APPROACH
1\) The main study The main study to investigate the difference between BT and PBT is a parallel-group randomized controlled trial with 6 months follow-up from baseline to determine the effect of PBT program on stepping behavior and fall incidence in community-dwelling older people. The study has been designed in accordance with the Consolidated Standards of Reporting Trials (CONSORT) statement48.
Participants, recruitment and screening Participants will consist of community-dwelling adults aged over 65 years without a recent history of falls (one or more falls in the past 12 months). All participants will be required to obtain medical clearance from their general practitioner prior to participation in the study. Exclusion criteria will be neurological, cardiovascular or musculoskeletal impairment that adversely affect balance or limit involvement in the intervention, diagnosis of dementia, cognitive impairment (score\<24 on Mini Mental State Examination after adjustment for age and years of education49), functional disability/limitation in activities of daily living (Score\>3 on Bayer Activities of Daily Living Scale50), osteoporosis, use of medication that affects balance or causes dizziness (e.g. psychotropics) and participation in supervised exercise one or more times per week.
Random allocation and concealment Randomization will be performed following baseline assessment by personnel not involved in recruitment, training or assessments. Participants will be informed that they will receive one of two treatments. Due to the nature of the intervention, research personnel administering the treatments cannot be blinded to group allocation. However, the personnel that perform the prospective falls evaluation will be blinded to group allocation.
Intervention BT group. This group will undertake 12 weeks of twice weekly BT in accordance with ACSM guidelines. Training will be conducted in small groups under the supervision of a trainer. Training will involve mobility, resistance and balance training components.
PBT group. The PBT protocol uses multi-directional surface translations to provoke rapid compensatory stepping responses to recover balance. The protocol is a modified version of the stepping (but not grasping) component of the PBT program described by Mansfield et al., which was designed to improve rapid stepping reactions and minimize foot collisions in accordance with well-established principles of motor learning including individualization, specificity, progressive overload, and variability of training. At each session the PBT group will experience multi- directional disturbances to standing posture (forwards, backwards, left, right) delivered via translations of a motorized treadmill. 24 perturbations will be administered in a random sequence (with variation in timing, magnitude and direction) and interspersed with 30 s treadmill walking. Successful recoveries during training will be followed by an increase in the degree of difficulty, whereas consecutive failures will result in a return to the perturbation intensity that had previously been performed successfully. Our pilot testing indicates that the prescribed peak accelerations on our motorized treadmill to within ±3% can be achieved. The occurrence of actual falls will be prevented via the use of a custom safety harness attached to an overhead cable instrumented with a force transducer used previously. One familiarization trial in each perturbation direction will be performed at 50% intensity at the beginning of the first training session. Training sessions will be terminated when the participant completes the planned number of trials or if the participant elects not to continue (e.g. feels tired, uncomfortable or unwell).

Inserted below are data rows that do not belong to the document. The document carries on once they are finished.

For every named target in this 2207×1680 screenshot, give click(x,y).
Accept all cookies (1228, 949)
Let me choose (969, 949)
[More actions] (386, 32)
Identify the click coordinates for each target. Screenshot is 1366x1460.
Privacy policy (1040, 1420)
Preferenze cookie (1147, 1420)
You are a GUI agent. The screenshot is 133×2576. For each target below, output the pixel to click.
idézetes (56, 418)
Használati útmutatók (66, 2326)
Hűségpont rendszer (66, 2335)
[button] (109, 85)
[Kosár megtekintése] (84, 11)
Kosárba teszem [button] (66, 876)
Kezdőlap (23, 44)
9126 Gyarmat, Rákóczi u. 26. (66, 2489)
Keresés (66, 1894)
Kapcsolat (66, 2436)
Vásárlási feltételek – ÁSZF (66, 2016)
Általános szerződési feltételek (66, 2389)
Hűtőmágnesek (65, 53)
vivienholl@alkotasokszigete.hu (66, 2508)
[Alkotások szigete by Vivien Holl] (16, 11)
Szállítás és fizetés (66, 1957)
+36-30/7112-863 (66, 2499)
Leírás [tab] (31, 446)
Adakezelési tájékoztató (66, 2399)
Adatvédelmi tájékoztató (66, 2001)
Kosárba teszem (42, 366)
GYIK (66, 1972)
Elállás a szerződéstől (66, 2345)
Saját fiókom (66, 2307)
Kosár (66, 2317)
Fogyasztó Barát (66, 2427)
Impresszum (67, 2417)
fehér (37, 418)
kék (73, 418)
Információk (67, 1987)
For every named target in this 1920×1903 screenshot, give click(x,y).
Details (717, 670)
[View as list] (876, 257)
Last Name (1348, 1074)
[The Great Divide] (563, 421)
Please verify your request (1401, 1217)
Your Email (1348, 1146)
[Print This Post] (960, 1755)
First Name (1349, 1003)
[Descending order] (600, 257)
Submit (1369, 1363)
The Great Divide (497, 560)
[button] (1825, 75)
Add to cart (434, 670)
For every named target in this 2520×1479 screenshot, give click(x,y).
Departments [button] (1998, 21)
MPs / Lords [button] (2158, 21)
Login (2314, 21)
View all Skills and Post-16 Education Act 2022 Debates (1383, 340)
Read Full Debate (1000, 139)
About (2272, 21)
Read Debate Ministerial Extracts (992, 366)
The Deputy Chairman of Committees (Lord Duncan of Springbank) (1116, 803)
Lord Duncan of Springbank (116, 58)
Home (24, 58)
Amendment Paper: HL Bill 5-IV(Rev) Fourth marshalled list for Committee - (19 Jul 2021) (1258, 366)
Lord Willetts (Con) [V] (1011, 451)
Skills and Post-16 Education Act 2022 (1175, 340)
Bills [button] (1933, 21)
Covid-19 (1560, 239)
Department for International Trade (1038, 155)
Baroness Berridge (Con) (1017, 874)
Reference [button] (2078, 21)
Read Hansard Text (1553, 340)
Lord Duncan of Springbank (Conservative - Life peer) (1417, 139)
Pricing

Primary outcome measures The tether-release54 test will be used to determine whether training effects generalize to balance recovery reactions that are not part of the intervention. Loss of balance will be induced by releasing participants from static forward lean postures corresponding to 15%, 20% and 25% of their body weight on a horizontal restraining tether in accordance with the PI's previous work groups published procedures. Participants will be instructed to attempt to regain balance by taking a single, rapid step. Full body kinematics and ground reaction forces will be recorded during all balance recovery tasks using a 3D motion capture system (12-camera Motion Analysis) and force platforms embedded in the ground (AMTI, Watertown, USA). Outcome measures will be margin of stability at touchdown of the stepping leg, step leg kinematics (step length and velocity) and trunk kinematics (trunk angle and trunk angular velocity). All analysis will be performed using OpenSim57 in accordance with the PI's and his previous research units published methods.
Secondary outcomes measures Falls frequency will be monitored over the 3 months of the intervention and following 3 months of follow up with monthly falls diaries. Participants will return monthly falls diaries (daily entries) to determine frequency, time, location and cause of falls and related injuries as per consensus recommendations for falls trials52.
OVERALL SUMMARY
The proposed investigation forms the basis of improved understanding of balance recovery training methods and are important steps for ongoing research into the efficacy of balance recovery training modes relative to reducing the incidence of falls. In particular, the proposed study is the necessary precursor to a large prospective study to evaluate the effect of balance recovery training on health and wellbeing of rural Montanans.